In addition to being pregnant, we are also engaging in that ritual of adulthood, that harbinger of the life to come, that flirtation with the future that is buying our first house. In the lingo, I should have said 'home' right there, of course, but I'll refrain for the time being, largely because it's impossible for me to associate the agita and agony of this process with any feelings even remotely home-like. Clearly, the romance of the search escapes me.
The good news is, we are coming in at the beginning of the 'housing bust,' meaning it's a 'buyer's market' out there (jargon, jargon, everywhere). The bad news is, few sellers in Charleston have realized that the bust has or is occurring and are continuing to price their homes as if everything were hunky-dorry, which it most decidedly is not. All of this translates into a perplexing state of affairs in which it is next to impossible to tell which of two identically priced houses is filled with cockroaches, mold, and a washer/dryer hookup in the closet of the so-called master bedroom and which is a cute, open, brand-new, well-designed place with a new HVAC and roof. We have seen these and everything in between.
And we have, of course, run into problems we, in our naivete, never anticipated. Who could think that someone would build an addition onto their house in which the ceiling is not even 6 feet tall? (I kept hearing the lollipop league chorus.) And who would have imagined that it would be so popular in the south to place bedroom closests inside adjoining half baths? (Have they never heard of mold??) And who knew there was a type of plumbing popular in the south in the 80's that has subsequently proven prone to catastrophic but unannounced failure after years of pumping chlorinated water (because the chlorine interacts with the material out of which the pipes were made). La la la, just a few little areas of concern!

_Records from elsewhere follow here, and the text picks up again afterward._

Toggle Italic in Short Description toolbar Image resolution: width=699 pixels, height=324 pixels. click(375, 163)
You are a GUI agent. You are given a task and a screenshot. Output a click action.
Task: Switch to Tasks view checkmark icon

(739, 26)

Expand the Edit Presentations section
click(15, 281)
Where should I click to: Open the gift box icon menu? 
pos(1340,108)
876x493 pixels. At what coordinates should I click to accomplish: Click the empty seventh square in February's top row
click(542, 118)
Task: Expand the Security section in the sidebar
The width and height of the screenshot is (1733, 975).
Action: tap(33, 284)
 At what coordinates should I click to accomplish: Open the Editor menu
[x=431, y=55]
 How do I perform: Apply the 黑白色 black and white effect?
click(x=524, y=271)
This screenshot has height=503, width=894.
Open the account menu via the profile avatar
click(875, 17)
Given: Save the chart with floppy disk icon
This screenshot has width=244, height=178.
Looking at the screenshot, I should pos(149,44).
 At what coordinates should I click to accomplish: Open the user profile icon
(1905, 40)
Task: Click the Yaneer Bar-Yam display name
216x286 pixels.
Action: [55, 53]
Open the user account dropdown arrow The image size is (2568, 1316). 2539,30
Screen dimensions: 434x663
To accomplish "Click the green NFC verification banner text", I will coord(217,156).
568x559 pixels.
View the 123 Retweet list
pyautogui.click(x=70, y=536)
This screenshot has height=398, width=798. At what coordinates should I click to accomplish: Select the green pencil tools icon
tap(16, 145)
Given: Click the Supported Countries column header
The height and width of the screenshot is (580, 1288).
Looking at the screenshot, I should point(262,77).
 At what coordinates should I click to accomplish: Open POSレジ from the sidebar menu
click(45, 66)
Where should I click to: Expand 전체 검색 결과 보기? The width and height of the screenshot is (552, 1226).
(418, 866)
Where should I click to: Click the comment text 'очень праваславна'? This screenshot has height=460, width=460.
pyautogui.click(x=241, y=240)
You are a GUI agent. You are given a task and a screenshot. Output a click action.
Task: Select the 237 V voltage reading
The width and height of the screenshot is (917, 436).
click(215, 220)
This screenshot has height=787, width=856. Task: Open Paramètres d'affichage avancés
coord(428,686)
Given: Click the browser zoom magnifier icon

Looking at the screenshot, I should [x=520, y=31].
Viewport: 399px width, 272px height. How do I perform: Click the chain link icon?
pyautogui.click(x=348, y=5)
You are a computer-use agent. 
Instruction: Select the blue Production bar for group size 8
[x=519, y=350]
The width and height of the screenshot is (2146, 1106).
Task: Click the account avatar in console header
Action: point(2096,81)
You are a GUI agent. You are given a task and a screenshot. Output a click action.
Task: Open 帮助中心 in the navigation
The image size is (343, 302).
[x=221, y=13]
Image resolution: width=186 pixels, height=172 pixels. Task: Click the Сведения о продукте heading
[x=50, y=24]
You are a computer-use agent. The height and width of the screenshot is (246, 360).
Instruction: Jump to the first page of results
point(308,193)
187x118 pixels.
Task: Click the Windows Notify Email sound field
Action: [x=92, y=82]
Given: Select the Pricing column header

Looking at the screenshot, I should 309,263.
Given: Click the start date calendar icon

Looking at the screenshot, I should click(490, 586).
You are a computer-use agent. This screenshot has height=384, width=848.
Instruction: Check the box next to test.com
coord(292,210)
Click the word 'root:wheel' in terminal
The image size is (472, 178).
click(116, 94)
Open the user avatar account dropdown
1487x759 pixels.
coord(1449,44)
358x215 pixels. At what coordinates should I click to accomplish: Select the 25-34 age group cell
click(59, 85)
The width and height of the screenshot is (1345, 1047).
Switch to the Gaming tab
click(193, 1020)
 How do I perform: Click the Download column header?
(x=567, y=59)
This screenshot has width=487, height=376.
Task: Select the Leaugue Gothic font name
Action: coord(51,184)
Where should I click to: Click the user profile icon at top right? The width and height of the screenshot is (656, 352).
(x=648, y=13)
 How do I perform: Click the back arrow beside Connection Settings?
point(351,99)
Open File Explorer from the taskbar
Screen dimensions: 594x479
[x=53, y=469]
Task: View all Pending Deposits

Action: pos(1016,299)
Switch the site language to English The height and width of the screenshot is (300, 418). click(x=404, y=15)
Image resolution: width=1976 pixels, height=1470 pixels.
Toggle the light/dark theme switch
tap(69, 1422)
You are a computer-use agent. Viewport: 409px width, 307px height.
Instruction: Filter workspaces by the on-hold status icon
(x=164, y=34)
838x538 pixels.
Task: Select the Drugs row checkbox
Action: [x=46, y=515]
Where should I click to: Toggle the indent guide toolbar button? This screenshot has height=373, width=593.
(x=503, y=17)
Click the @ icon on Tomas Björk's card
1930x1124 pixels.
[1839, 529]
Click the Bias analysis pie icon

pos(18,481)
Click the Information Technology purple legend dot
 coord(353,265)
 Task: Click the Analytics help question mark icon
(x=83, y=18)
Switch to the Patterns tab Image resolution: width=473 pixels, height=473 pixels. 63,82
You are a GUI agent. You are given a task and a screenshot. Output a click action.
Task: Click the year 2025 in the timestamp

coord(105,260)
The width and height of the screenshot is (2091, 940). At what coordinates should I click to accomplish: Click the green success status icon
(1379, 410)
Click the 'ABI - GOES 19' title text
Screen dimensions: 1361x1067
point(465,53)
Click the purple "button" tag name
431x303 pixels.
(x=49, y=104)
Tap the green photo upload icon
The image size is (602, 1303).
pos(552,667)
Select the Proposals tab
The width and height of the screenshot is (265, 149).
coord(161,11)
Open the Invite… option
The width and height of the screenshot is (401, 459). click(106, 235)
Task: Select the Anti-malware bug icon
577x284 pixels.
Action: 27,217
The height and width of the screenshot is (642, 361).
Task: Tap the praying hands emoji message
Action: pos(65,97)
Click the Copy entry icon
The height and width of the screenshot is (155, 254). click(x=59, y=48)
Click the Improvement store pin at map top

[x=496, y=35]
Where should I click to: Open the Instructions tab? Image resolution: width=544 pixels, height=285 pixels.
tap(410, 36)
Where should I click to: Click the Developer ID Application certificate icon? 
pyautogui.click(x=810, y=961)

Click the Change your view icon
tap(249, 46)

Back when we first contemplated buying a house, the idea of paying for one sent chills down my spine, but I thought that at least the looking would be entertaining. Now that we are embroiled in it, looking has become a necessary evil. And it doesn't help that we actually do need to move sooner rather than later, since I want to be all moved in before I am mammoth and/or towing along a kid. (When they hear that, people here nod knowingly and say things like "ahh, she's nesting," which kind of makes me want to beat them.)
So, updates as they arise. So far, we've seen some 14 properties (all in one day last week--our realtor calls us "fast lookers"-- with 8-10 on for tomorrow after church (which feels vaguely like breaking the Sabbath to me, but there's just no help for it...yet another morally ambiguous part of the whole process!). Wish us luck!